China and Europe are currently at the forefront of the EV buildup. Both countries provide significant incentives for people to buy EVs. The U.S. is behind China and Europe in that respect, but a push by the federal government and automakers—both legacy automakers and pure-play EV companies—are expected to drive up the demand for EVs in the years and decades ahead.
According to one study, the global lithium market was around 280 kilotons in 2020, and it’s estimated to expand at a compound annual growth rate (CAGR) of 10% from 2021 to 2026. (Source: “Lithium Market – Growth, Trends, Covid-19 Impact, and Forecasts (2021 – 2026),” Mordor Intelligence, last accessed June 27, 2022.)
Livent Stock’s Technical Outlook Is Bullish
Shares of Livent Corp traded as low as $3.95 during the COVID-19 pandemic sell-off in March 2020. I highly doubt we’ll see LTHM stock’s price that low again, but that doesn’t mean the opportunity to make gains is lost. My view is that Livent stock is likely at the beginning of a long-term upward move.
The below longer-term chart shows shares of Livent Corp breaking out from an ascending triangle in August 2021 after the emergence of a golden cross pattern in September 2020.
The break failed to hold in November 2021 due to bearish market sentiment and the aforementioned cost and supply chain issues. After a short correction, LTHM stock has been rallying.
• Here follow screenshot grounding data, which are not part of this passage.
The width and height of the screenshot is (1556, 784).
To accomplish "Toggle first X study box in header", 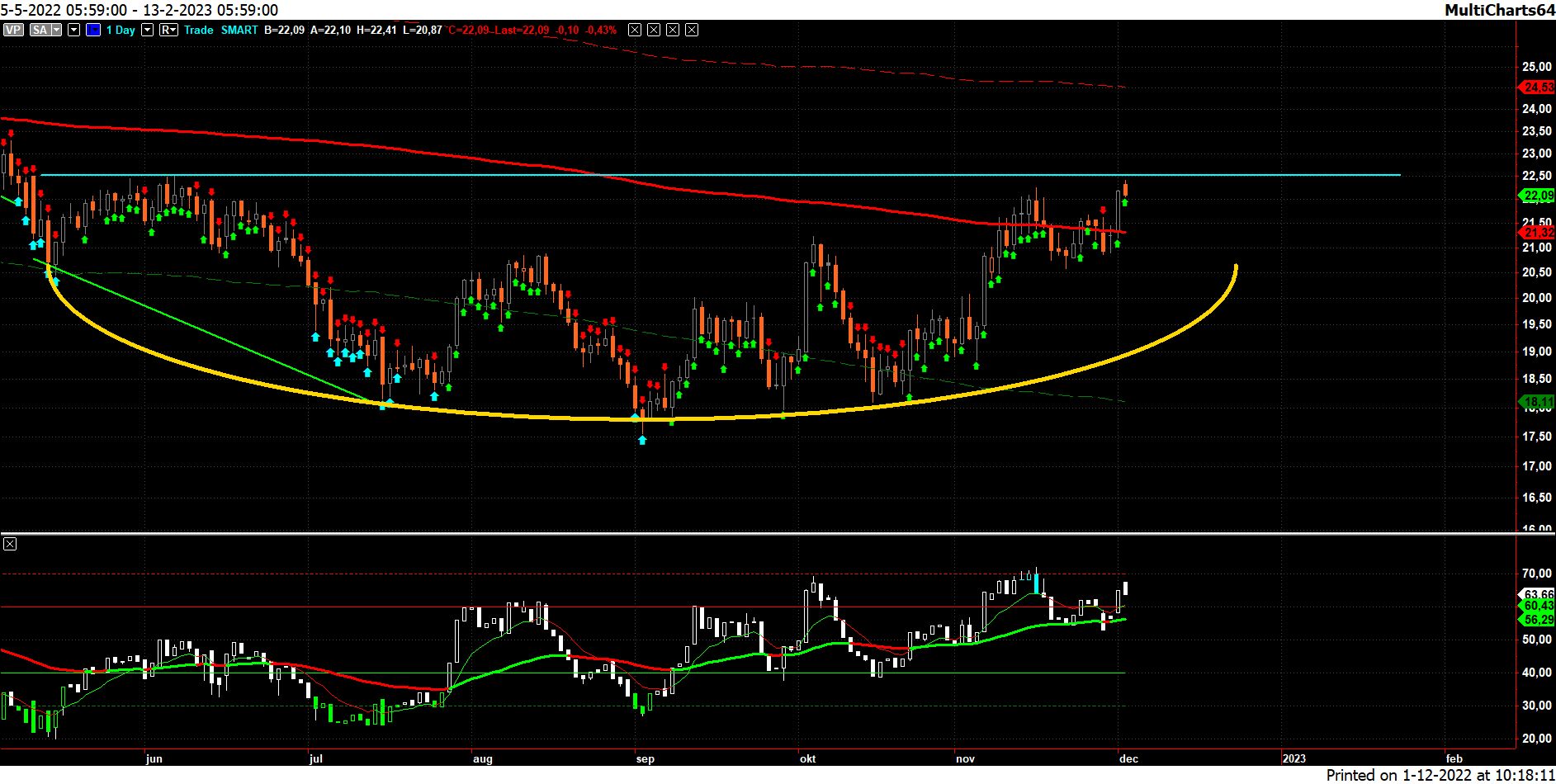I will (634, 30).
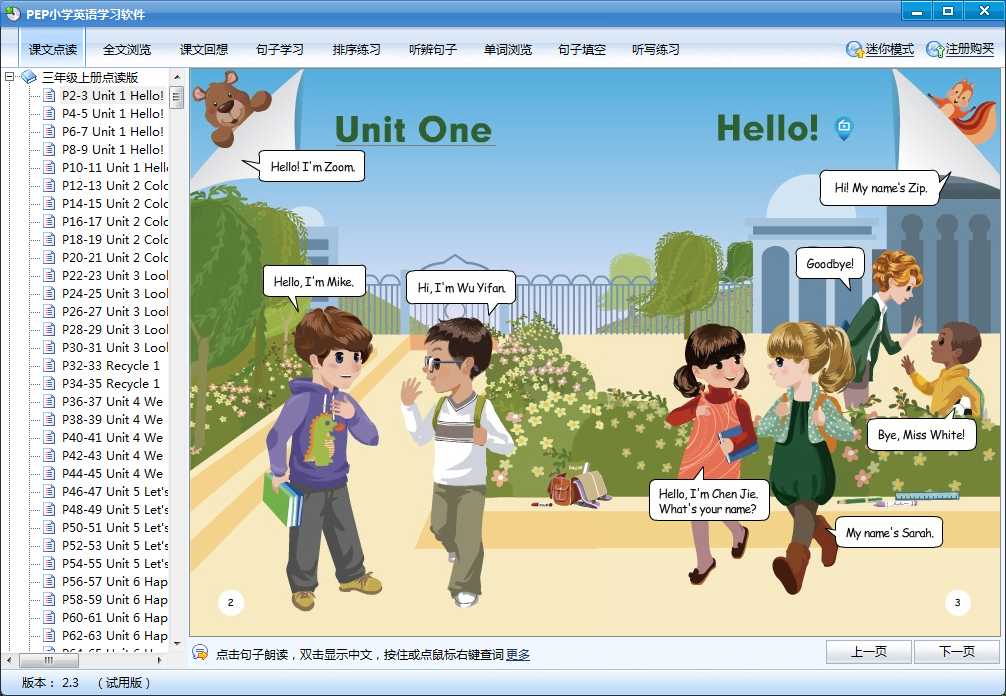
Task: Select the 听写练习 tab
Action: click(x=655, y=49)
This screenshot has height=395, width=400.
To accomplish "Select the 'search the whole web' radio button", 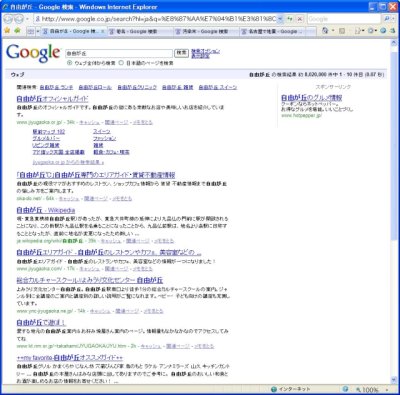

Chart courtesy of StockCharts.com
The trading in the immediate term will likely provide more opportunities to find Livent stock at low prices. Longer-term, there are prospects for far bigger gains from shares of Livent Corp.
The following one-year chart shows LTHM stock looking to trend higher after holding its trendline support on several occasions.
Chart courtesy of StockCharts.com
A takeout of Livent stock’s 200-day moving average at $25.37 could see a move to its 50-day moving average at $25.90. Above this level is resistance levels of $27.00 and $30.00, followed by the stock’s recent high.
The downside risk with LTHM stock is around $20.00 to $21.00, which provides a decent risk/reward ratio.
Livent stock is a favorite of institutional investors and insiders.
As of this writing, 525 institutions hold 91.7% of the outstanding shares of Livent Corp. And if you believe that company insiders know the business the best, consider that, over the last six months, insiders bought 98,268 shares of LTHM stock. (Source: “Livent Corporation (LTHM),” Yahoo! Finance, last accessed June 27, 2022.)
This EV stock’s story is bullish and will likely get better, especially if the high gas prices stick around for a while. Livent Corp is a great play on the lithium EV battery market, so investors might want to consider shares on price dips.